New Horror Releases: Hunter (2019) - Reviewed


After the murder of his mother and sister, ex-MMA fighter, Hunter (played by the film’s writer, Jason Kellerman), tries to stay alive on the streets of Chicago during a snowy winter, in the aptly titled Hunter. Destitute and emotionally broken to the point of paranoia, he discovers a secret fraternity of vampires who lure young women into their ritualistic feedings under the guises of dates, and starts to believe these are the ones responsible for his mother and sister’s deaths.  He begins to hunt down the vampires who ruined his family and threaten all single, young women.  Amidst it all, Hunter starts a romance with a social worker at the homeless shelter he’s staying at, and the two of them work through each other’s pasts.  

Jason Kellerman plays Hunter (who becomes a hunter, get it?) with the boldness of Brandon Lee in The Crow, but without the martial arts skills and without the hefty material to work with. Much of his dialogue are one-liners that miss the mark and make you cringe in embarrassment, not laugh, either ironically or humorously. 

This film is riddled with clichés.  Already mentioned, is the overuse of bad one-liners.  If they were good in ANY (like “so bad, it’s good”) way, it could be excused, but they all fall flat. Also tired, is the ex-fighter motif.  Again, the trope could have been excused if he was kicking ass all over the movie, and there were some good action scenes.  There isn’t. There is one fight scene towards the end of the movie, but it’s not exciting.  I would call it a day late and a dollar short. 
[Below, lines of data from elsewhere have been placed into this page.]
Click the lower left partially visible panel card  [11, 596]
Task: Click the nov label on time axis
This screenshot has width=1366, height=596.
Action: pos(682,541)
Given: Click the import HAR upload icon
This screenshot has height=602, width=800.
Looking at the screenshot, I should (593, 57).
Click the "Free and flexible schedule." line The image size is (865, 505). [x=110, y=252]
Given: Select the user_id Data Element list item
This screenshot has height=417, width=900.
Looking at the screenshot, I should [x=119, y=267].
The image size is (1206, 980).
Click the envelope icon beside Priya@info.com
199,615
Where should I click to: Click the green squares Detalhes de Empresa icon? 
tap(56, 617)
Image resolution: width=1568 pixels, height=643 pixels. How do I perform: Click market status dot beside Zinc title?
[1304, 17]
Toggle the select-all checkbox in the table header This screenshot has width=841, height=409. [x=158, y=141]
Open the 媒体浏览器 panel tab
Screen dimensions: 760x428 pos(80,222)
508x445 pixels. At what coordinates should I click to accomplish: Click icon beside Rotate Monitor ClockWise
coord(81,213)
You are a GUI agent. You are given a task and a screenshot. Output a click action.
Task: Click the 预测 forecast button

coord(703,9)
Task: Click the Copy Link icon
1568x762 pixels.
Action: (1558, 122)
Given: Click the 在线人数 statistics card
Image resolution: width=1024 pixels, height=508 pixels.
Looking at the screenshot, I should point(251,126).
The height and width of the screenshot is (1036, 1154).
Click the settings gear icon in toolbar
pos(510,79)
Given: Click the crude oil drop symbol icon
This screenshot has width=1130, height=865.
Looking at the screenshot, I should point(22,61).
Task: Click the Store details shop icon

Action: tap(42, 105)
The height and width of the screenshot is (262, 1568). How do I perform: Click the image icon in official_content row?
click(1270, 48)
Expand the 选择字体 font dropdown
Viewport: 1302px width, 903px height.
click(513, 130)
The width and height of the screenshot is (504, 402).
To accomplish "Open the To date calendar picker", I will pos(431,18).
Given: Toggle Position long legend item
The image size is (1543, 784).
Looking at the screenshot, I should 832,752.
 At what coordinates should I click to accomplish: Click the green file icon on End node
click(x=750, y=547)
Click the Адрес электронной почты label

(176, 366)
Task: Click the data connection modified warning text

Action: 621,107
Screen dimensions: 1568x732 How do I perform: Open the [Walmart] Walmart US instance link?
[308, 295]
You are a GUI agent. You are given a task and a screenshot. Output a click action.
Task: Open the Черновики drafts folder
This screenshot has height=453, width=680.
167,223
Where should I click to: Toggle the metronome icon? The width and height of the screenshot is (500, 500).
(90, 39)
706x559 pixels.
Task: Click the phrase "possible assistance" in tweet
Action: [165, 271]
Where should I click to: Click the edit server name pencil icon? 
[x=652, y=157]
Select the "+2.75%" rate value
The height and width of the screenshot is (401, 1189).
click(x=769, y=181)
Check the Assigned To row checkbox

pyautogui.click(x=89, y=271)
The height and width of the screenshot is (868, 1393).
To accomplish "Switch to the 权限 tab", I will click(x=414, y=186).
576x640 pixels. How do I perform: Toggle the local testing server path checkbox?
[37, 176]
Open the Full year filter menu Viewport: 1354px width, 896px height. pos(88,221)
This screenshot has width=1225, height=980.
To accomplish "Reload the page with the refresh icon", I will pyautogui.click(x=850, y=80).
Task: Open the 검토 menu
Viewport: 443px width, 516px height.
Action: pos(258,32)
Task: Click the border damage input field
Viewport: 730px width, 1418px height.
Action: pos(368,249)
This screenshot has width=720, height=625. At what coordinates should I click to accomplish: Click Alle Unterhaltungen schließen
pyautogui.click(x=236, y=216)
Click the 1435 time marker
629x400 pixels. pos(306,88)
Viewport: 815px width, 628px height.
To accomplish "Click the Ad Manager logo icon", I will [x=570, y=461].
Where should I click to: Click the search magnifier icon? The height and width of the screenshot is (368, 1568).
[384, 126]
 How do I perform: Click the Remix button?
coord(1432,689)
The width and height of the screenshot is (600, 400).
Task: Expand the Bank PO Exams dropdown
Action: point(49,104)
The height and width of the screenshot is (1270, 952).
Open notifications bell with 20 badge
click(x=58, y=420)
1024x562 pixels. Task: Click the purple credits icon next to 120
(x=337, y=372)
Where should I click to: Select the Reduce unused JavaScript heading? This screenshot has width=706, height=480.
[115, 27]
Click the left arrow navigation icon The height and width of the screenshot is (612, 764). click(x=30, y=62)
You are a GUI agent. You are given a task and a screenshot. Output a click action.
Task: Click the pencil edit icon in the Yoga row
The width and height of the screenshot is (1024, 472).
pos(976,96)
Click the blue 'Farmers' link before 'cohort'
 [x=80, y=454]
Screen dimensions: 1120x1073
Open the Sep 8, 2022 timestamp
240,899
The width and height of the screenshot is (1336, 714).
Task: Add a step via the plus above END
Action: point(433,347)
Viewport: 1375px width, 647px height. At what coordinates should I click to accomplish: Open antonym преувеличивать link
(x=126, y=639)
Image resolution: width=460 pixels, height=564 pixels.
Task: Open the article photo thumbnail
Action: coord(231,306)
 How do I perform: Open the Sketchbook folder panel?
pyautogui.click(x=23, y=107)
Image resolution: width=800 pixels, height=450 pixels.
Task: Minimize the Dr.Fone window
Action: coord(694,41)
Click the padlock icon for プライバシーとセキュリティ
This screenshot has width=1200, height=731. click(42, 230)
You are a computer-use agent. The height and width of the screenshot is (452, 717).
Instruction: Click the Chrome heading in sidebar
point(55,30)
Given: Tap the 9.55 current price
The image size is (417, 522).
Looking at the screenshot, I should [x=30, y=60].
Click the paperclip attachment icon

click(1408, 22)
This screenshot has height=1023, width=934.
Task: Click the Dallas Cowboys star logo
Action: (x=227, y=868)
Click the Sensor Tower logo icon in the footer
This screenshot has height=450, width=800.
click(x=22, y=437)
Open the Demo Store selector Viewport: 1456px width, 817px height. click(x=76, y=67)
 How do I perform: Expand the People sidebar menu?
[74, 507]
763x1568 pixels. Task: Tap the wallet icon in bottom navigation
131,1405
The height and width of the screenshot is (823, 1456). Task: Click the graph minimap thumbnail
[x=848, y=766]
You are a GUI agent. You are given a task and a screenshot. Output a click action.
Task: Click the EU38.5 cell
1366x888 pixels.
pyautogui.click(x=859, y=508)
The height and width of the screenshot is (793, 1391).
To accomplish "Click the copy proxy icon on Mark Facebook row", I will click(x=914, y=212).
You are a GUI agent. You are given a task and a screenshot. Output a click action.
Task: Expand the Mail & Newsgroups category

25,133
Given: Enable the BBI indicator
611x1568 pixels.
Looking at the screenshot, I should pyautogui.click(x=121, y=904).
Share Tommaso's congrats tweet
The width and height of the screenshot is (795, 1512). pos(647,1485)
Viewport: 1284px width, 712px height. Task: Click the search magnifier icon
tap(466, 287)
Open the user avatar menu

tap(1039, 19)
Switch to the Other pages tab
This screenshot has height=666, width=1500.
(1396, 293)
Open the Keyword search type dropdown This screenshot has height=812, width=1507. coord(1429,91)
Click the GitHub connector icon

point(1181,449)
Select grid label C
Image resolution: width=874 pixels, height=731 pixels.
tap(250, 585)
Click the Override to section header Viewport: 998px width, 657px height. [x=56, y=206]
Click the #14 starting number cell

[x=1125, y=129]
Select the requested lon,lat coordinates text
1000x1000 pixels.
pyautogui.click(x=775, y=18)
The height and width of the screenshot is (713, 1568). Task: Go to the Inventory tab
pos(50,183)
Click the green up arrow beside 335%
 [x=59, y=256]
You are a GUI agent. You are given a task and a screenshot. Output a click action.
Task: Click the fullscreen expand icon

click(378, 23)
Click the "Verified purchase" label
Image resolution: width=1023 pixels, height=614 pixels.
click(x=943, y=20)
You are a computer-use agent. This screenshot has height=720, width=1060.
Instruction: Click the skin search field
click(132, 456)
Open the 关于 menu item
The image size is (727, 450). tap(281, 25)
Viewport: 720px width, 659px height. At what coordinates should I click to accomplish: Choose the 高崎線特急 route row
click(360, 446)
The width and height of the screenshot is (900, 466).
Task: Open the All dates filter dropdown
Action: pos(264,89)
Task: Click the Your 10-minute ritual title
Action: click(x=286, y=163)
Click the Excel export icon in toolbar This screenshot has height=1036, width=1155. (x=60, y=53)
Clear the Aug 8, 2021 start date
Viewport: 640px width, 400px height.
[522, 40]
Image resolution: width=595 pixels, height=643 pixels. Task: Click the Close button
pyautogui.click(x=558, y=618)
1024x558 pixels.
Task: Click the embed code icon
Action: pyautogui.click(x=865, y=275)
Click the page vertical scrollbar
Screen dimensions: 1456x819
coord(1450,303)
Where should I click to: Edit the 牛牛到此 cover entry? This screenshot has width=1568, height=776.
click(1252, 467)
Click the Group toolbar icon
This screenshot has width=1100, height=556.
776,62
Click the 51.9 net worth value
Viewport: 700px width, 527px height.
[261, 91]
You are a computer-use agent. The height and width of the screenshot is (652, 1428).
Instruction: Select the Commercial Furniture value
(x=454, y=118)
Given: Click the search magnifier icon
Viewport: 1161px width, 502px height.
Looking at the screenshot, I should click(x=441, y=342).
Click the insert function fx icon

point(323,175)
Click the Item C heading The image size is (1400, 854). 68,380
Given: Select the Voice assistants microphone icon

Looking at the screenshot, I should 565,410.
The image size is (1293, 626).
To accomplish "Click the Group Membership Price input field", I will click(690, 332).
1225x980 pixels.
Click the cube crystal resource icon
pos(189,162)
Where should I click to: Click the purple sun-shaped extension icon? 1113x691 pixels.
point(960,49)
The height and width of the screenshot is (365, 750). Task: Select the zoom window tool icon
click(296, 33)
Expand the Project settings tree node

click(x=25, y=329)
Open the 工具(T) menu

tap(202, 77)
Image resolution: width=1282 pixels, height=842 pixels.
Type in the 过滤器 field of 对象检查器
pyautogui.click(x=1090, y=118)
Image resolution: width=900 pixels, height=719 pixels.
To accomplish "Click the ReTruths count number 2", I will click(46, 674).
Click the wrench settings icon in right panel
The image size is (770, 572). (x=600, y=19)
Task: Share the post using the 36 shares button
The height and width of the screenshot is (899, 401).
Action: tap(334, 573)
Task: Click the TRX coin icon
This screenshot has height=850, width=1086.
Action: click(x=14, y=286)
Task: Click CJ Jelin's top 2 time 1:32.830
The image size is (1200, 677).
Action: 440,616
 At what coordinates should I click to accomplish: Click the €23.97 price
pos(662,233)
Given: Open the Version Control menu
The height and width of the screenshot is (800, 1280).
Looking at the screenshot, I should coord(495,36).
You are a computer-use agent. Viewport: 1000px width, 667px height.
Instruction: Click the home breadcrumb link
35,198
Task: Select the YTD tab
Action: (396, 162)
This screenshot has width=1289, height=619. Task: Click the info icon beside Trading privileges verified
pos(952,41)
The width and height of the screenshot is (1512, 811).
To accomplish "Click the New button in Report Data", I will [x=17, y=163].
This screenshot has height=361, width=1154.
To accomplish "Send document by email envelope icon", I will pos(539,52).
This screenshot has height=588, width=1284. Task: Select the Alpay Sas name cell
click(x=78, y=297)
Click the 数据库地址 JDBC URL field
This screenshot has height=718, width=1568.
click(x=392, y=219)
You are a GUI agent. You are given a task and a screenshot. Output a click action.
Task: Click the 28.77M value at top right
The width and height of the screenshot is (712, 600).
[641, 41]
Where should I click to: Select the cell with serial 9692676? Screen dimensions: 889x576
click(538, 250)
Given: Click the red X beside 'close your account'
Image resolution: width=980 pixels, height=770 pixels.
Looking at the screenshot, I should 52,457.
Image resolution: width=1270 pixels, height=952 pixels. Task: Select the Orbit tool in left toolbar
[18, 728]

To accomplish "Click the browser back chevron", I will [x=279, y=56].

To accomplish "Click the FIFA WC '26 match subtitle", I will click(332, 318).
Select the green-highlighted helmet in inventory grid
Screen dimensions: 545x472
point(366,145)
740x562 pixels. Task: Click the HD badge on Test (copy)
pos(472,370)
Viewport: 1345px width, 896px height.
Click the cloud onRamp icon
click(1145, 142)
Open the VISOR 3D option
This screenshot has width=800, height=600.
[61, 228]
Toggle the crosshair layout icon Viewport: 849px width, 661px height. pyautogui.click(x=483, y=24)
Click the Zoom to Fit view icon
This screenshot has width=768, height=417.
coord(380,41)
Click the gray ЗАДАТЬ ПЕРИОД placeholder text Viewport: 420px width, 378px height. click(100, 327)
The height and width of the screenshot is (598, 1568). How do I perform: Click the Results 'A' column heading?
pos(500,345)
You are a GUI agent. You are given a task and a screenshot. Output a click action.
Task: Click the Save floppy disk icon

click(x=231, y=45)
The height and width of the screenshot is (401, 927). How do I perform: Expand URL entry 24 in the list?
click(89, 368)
The worst cliché is the “women in refrigerators” aspect to this plot and it’s TWOFOLD.  Not only does the plot kick off for Hunter when his two female family members are murdered, but his new girlfriend psychologist becomes a target of the vampires and so, of course, he is pushed even further to try to save her.  The women’s lives in this film solely exist so that Hunter can be a hero; they are mere plot devices.

The vampires repeatedly ask Hunter to “look the other way” when it comes to their vampirism, so I get the feeling that this is some sort of heavy-handed symbolism for what the writer thinks of as toxic masculinity. I don’t know why he thinks he’s the savior of women, or why he thinks it’s his responsibility to save anyone, but his message is lost when the women in his film are portrayed as poorly as his mother, sister, and girlfriend are. 

One trope that this movie steers clear from is the cool, gothic, eternally youthful vampire trope, yet it also veers away from the monstrous looking vampire trope, a la The Lost Boys.  The vampires in Hunter are way more boring than that. They are a group of basic bros, headed up by an old white-haired man in a suit. These vampires have no mythology. Since one of them makes a coffee date for 7am, I guess they can roam about during the day. In this situation, any of the typical vampire tropes could have improved this story and made me more invested in the what was happening. 

Hunter is a movie about an ex-MMA fighter hunting vampires, yet I would not recommend this film to fans of action movies nor vampire movies.